Ancak Ketal'in onları bırakmaya hiç niyeti yoktu.
Bu onun mistik enerjisiydi.
O ona aitti.
Onun malıydı.
Kaçmaya nasıl cesaret ederler?
Bu kabul edilemezdi.
Sen bana aitsin.
Kaçamazsın.
Bana bağlı olmalısın.
“Çeneni kapat ve içeri gir.”
Mistik enerjiler yavaş yavaş emilmeye başlandı.
(Bu...)
“Şey, şey…”
İkisi de bu manzarayı şaşkınlıkla izliyorlardı.
Güçlü bir irade dünyayı çiğniyordu.
Ketal'in merkezinde dünyanın dokusu bükülüp kırılıyordu.
Onun iradesi kuralları ve kanunları çarpıtıyordu.
vaayyy!
Belki de kaçamayacaklarını anlayınca mistik enerjiler yaklaşımlarını değiştirdiler.
Ketal'e doğru atıldılar, onun vücudunu içeriden devirip yok etmeye çalıştılar.
Ketal ise bunu memnuniyetle karşıladı.
'İstediğin kadar çılgınca koş.'
Hepinizi kabul edeceğim.
Ama karşılığında sen bana aitsin.
Çatırtı!
Ketal'de fırtına koptu.
Sanki her taraftan saldırı altındaydı.
Bütün vücudunu parçaladı.
Ama Ketal dayandı.
Hepsini kabul etti ve kucakladı.
ve son olarak…
vızıldamak!
Fırtına dindi.
Sihirli çemberin alevleri söndü.
Hatta kaçmaya çalışan mistik enerjilerin kalıntıları bile Ketal'in bedeni tarafından yutulmuştu.
Homurdanma...
O zaman duydular.
Hoşnutsuzlukla homurdanan bir canavarın sesi gibi.
Fakat burada üçünden başka canlı yoktu.
Ignisia bunun sadece zihninin bir oyunu olduğuna karar verdi.
Ancak onun kadar güçlü biri olarak bunun basit bir illüzyon olamayacağını biliyordu, ancak durum ona başka bir açıklama bırakmıyordu.
Hırıltı sesi yalnızca bir an sürdü ve sonra kayboldu.
Ketal kıpırdamadan duruyordu, gözleri kapalıydı.
Uzun bir sessizlik oldu.
Ignisia sonunda sakin bir şekilde konuştu.
“Ketal?”
“...Ah. Ahhh.”
Ketal gözlerini açtı.
Yüzünde geniş bir gülümseme belirdi.
“Hahaha! Hahahahaha! Hahahahaha!”
“Öf!”
(Aman Tanrım...)
Kahkahası her tarafta yankılanıyordu.
Gezgin tüccar ve İgnisia savunmalarını artırdılar.
Gülüşündeki güç, onların savunmalarının sarsılmasına neden oldu.

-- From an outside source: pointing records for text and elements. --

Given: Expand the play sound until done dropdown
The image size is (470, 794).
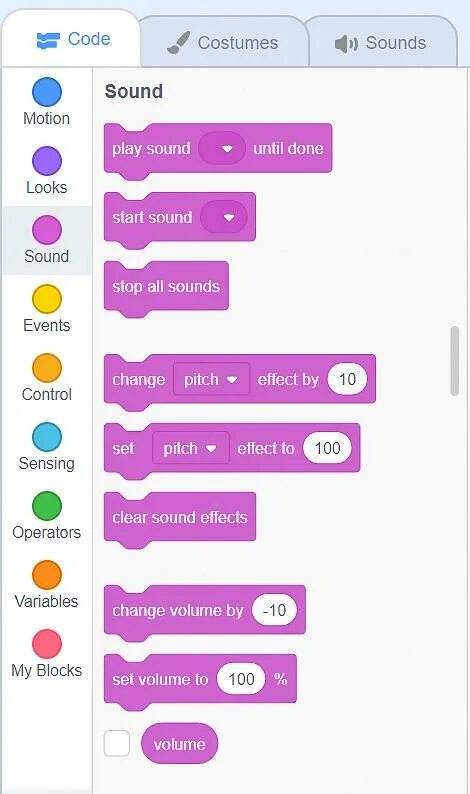Looking at the screenshot, I should tap(222, 148).
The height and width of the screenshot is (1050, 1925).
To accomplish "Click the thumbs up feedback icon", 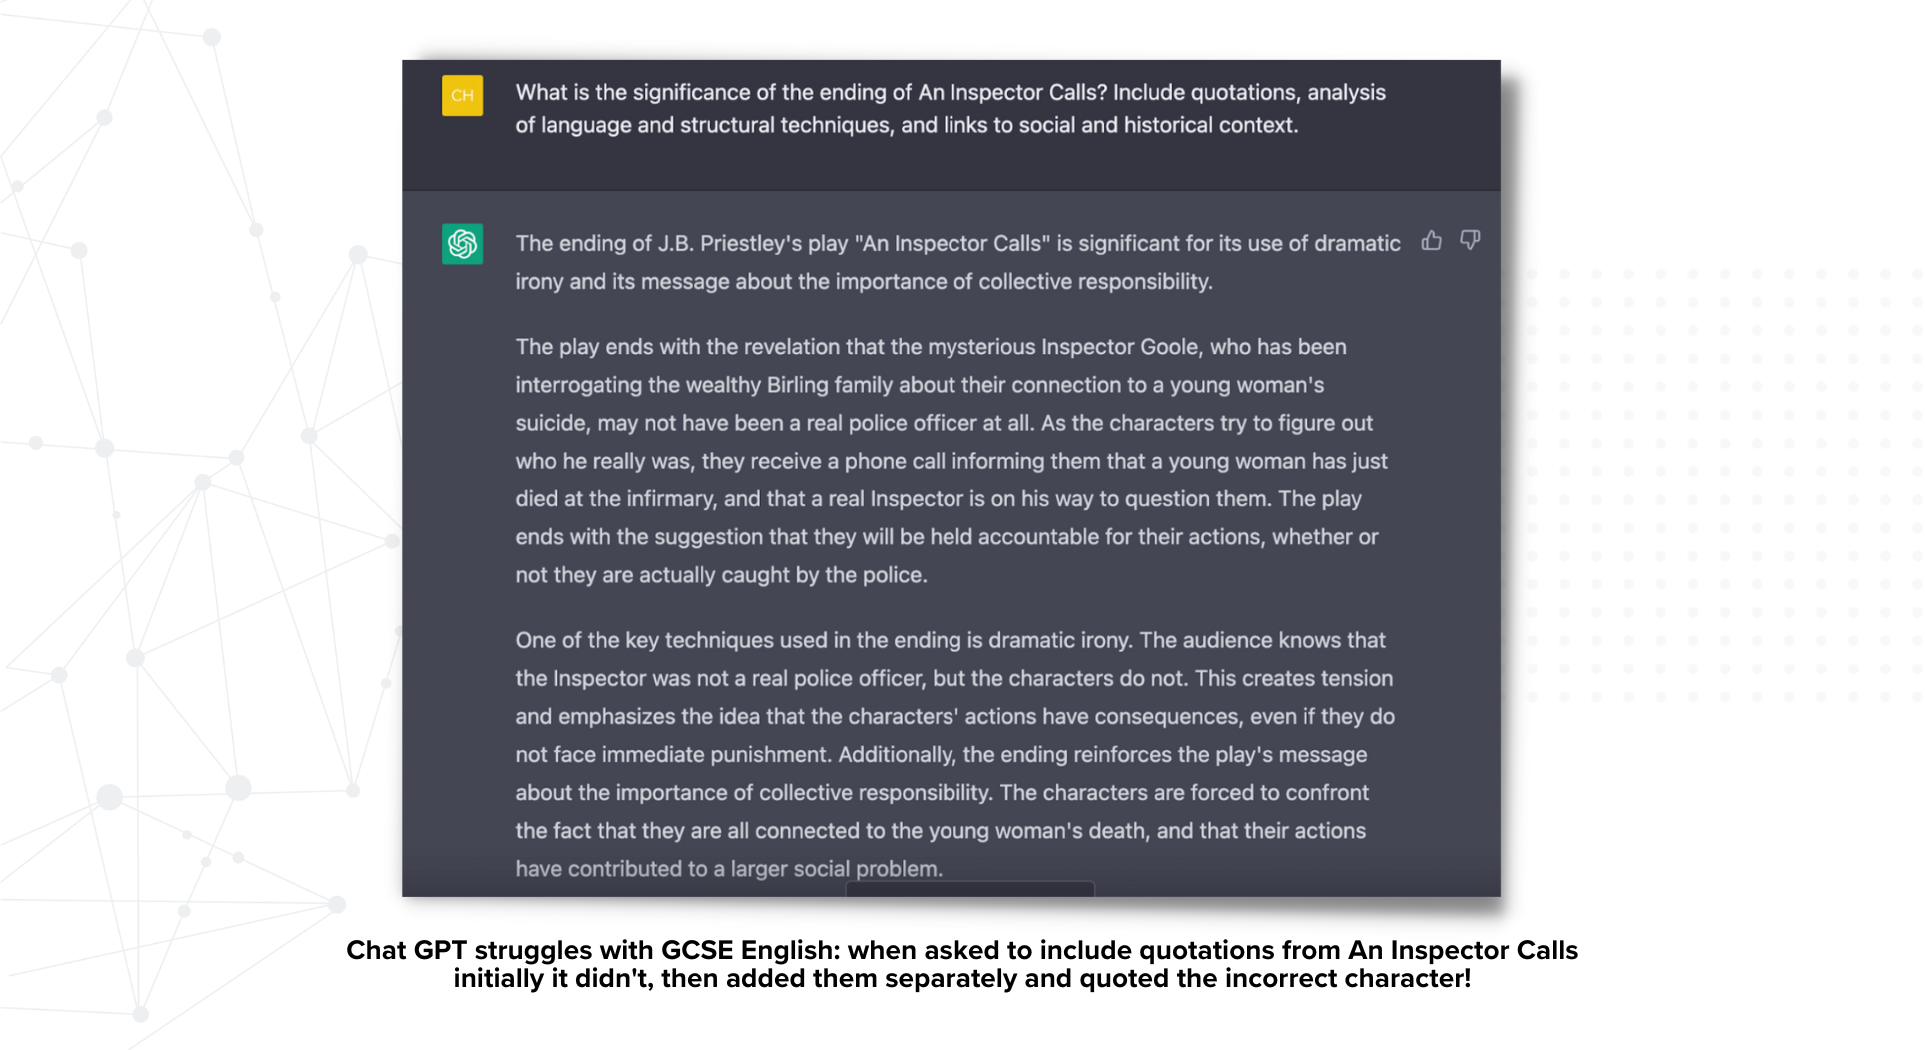I will pos(1432,240).
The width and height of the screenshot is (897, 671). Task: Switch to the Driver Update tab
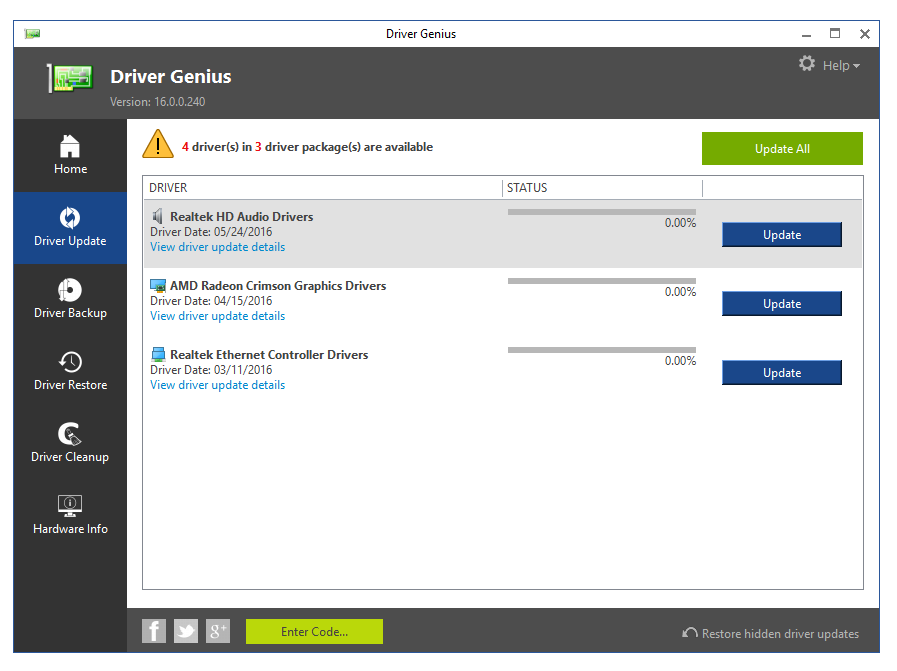click(70, 228)
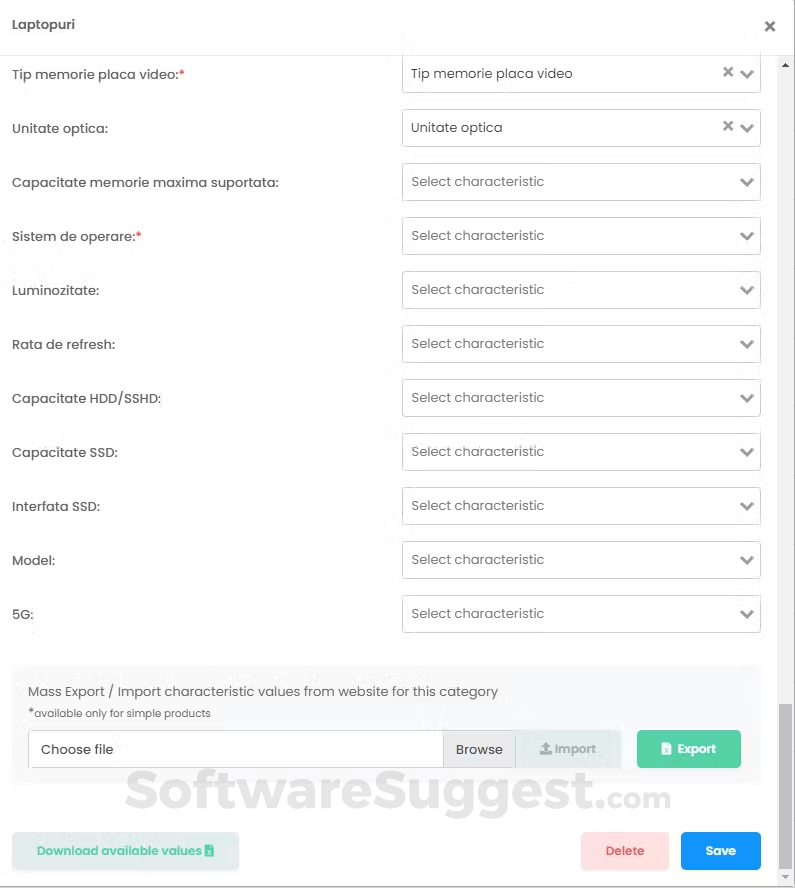Viewport: 795px width, 888px height.
Task: Open the Sistem de operare dropdown
Action: [x=581, y=236]
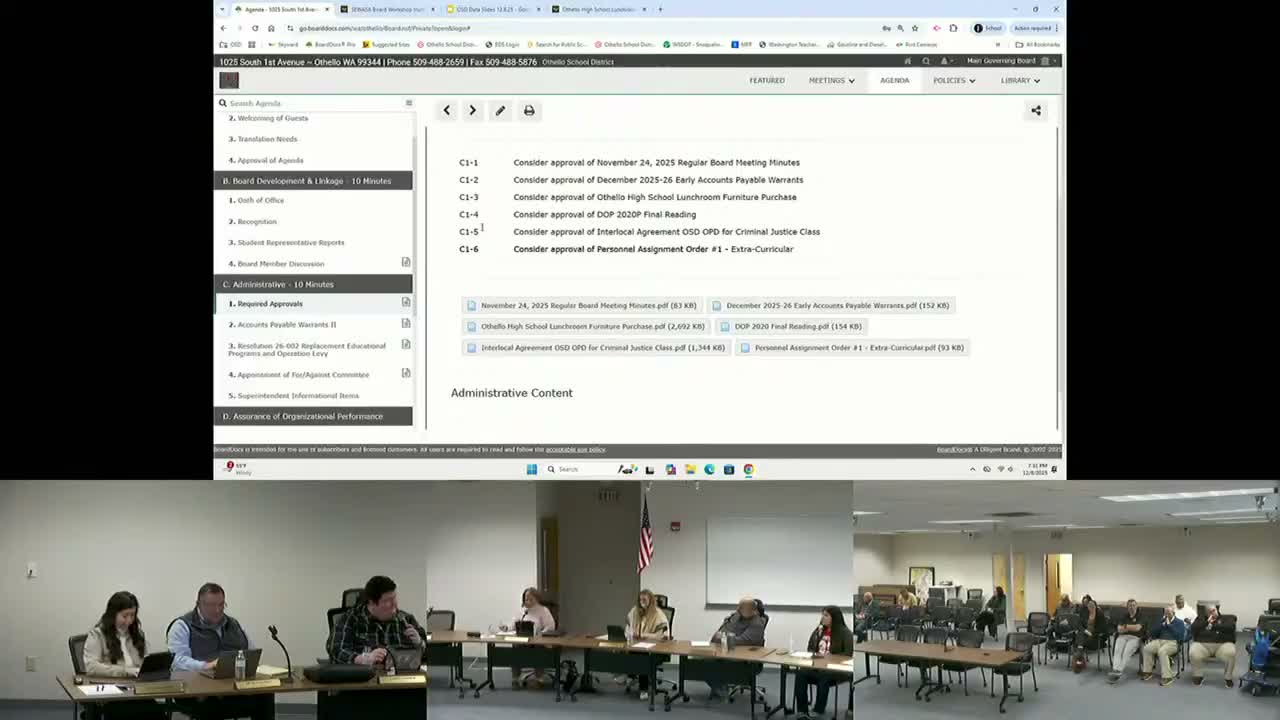Open the Policies dropdown menu
The image size is (1280, 720).
tap(952, 80)
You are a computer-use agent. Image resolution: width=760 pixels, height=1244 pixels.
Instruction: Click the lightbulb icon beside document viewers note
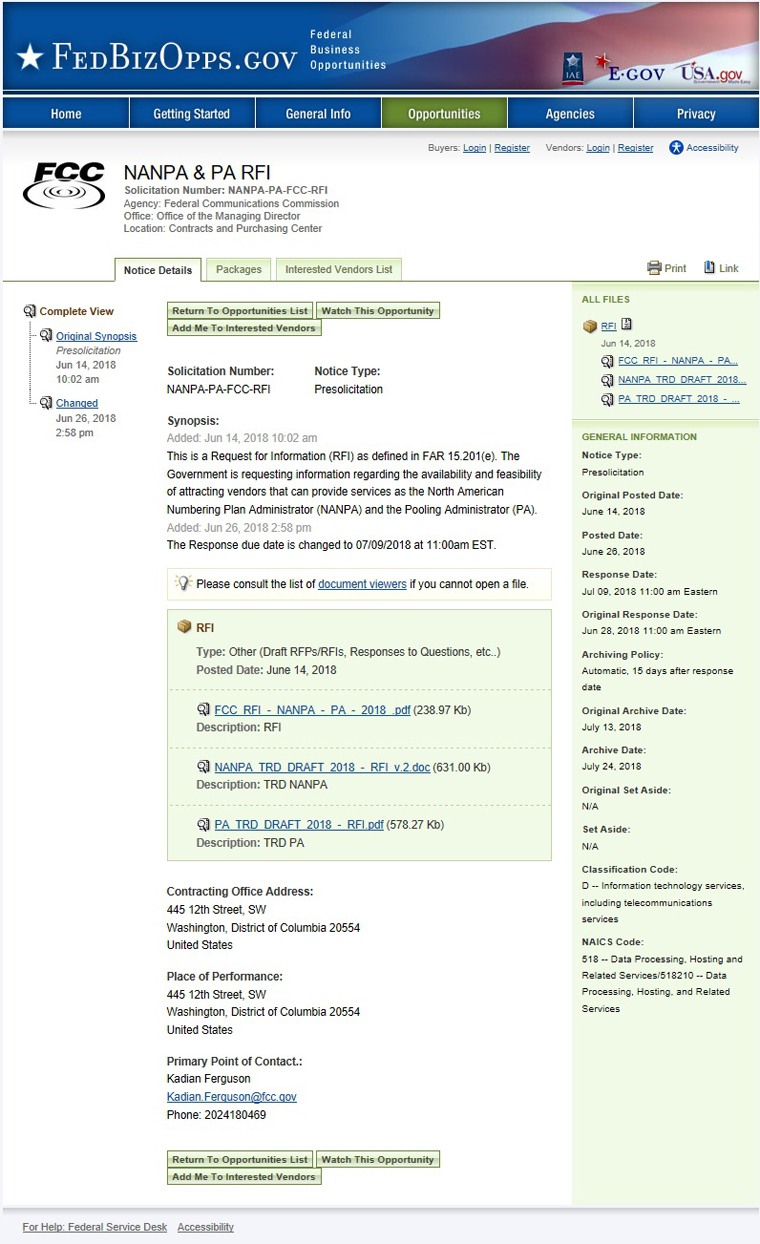pyautogui.click(x=183, y=583)
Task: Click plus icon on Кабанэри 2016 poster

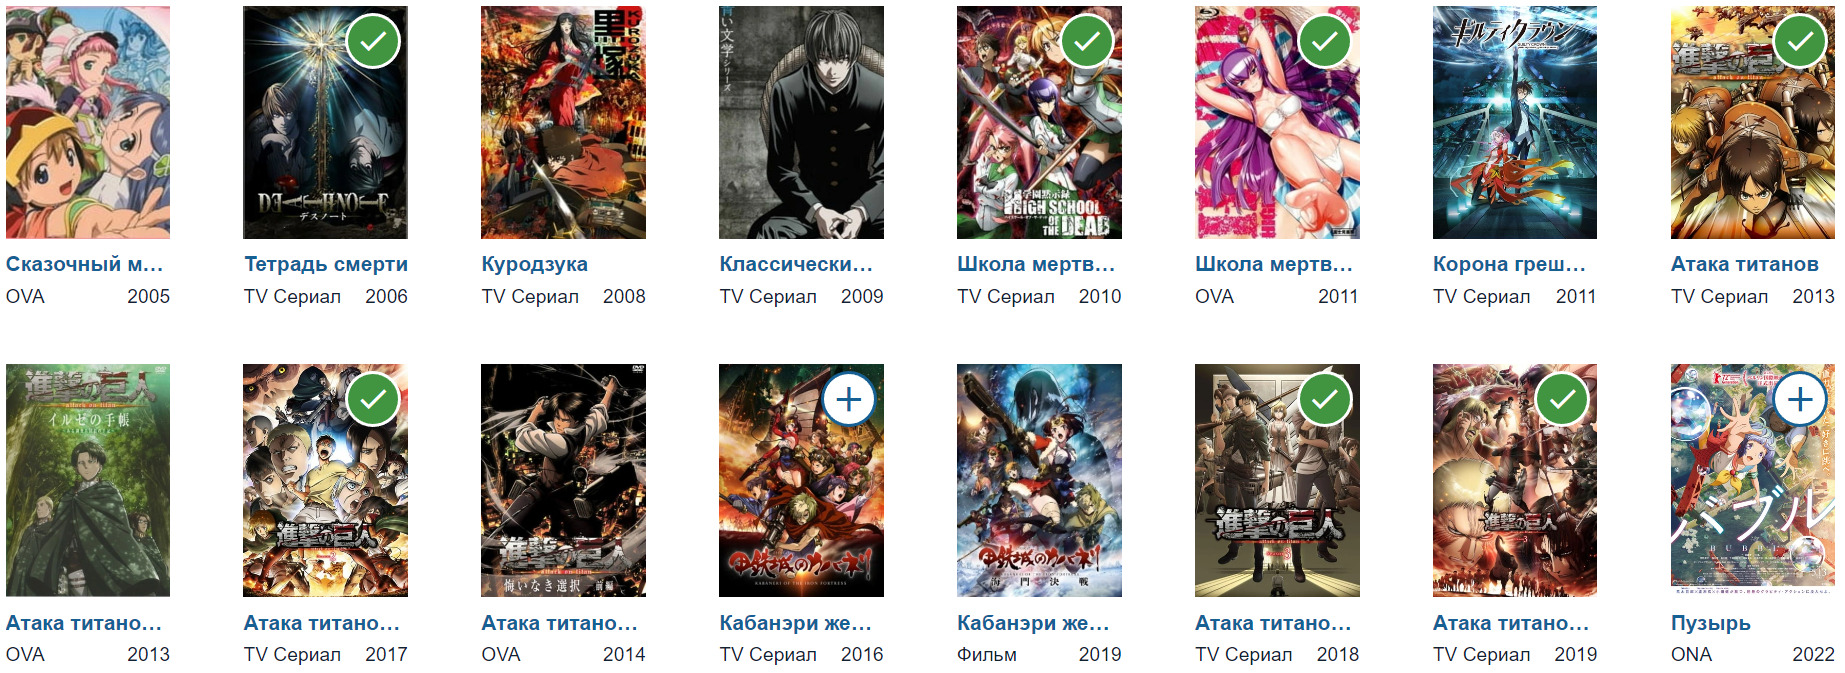Action: coord(849,400)
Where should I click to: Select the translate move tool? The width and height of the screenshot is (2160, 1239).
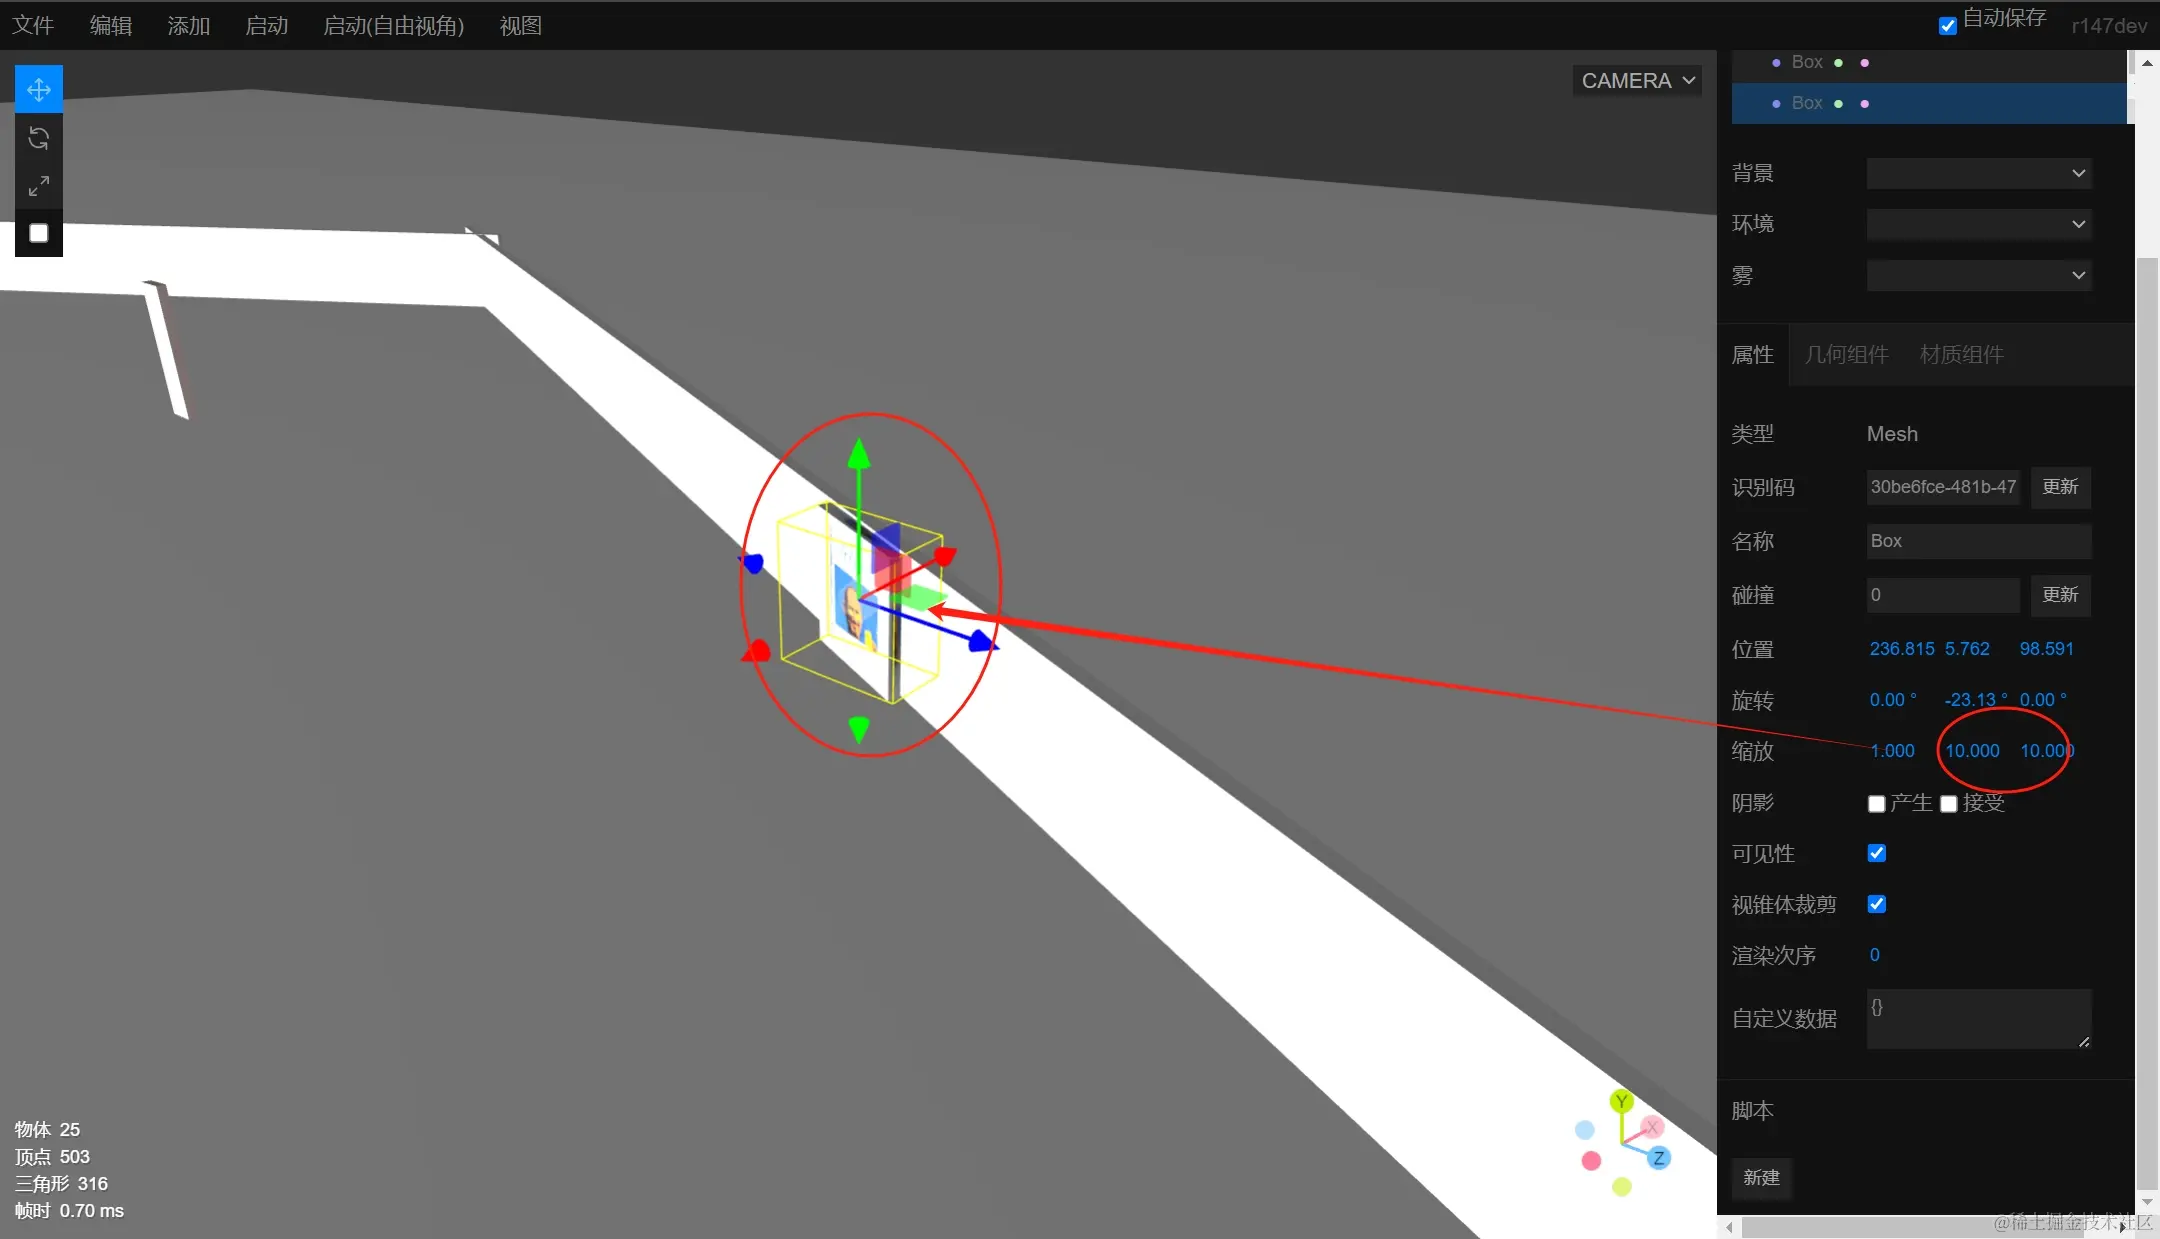(39, 90)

Gezgin tüccar kendi aklından bile şüphe ediyordu.
Ketal'in kahkahasında mistik bir enerji vardı.
İnanamayarak kendi kendine mırıldandı.
(Bu nasıl mümkün olabilir...?)
“Aaaah...”
Ketal, gezgin tüccarı görmezden gelerek titredi.
İçinde yoğun bir güç kabardı.
Bütün benliğini muazzam bir kuvvet doldurdu.
Sahip olduğu ama hiçbir zaman tam olarak kontrol edemediği dünyanın mistik enerjisiydi.
Şimdi yapabilirdi.
Artık mistik enerjileri kullanabilecek duruma gelmişti.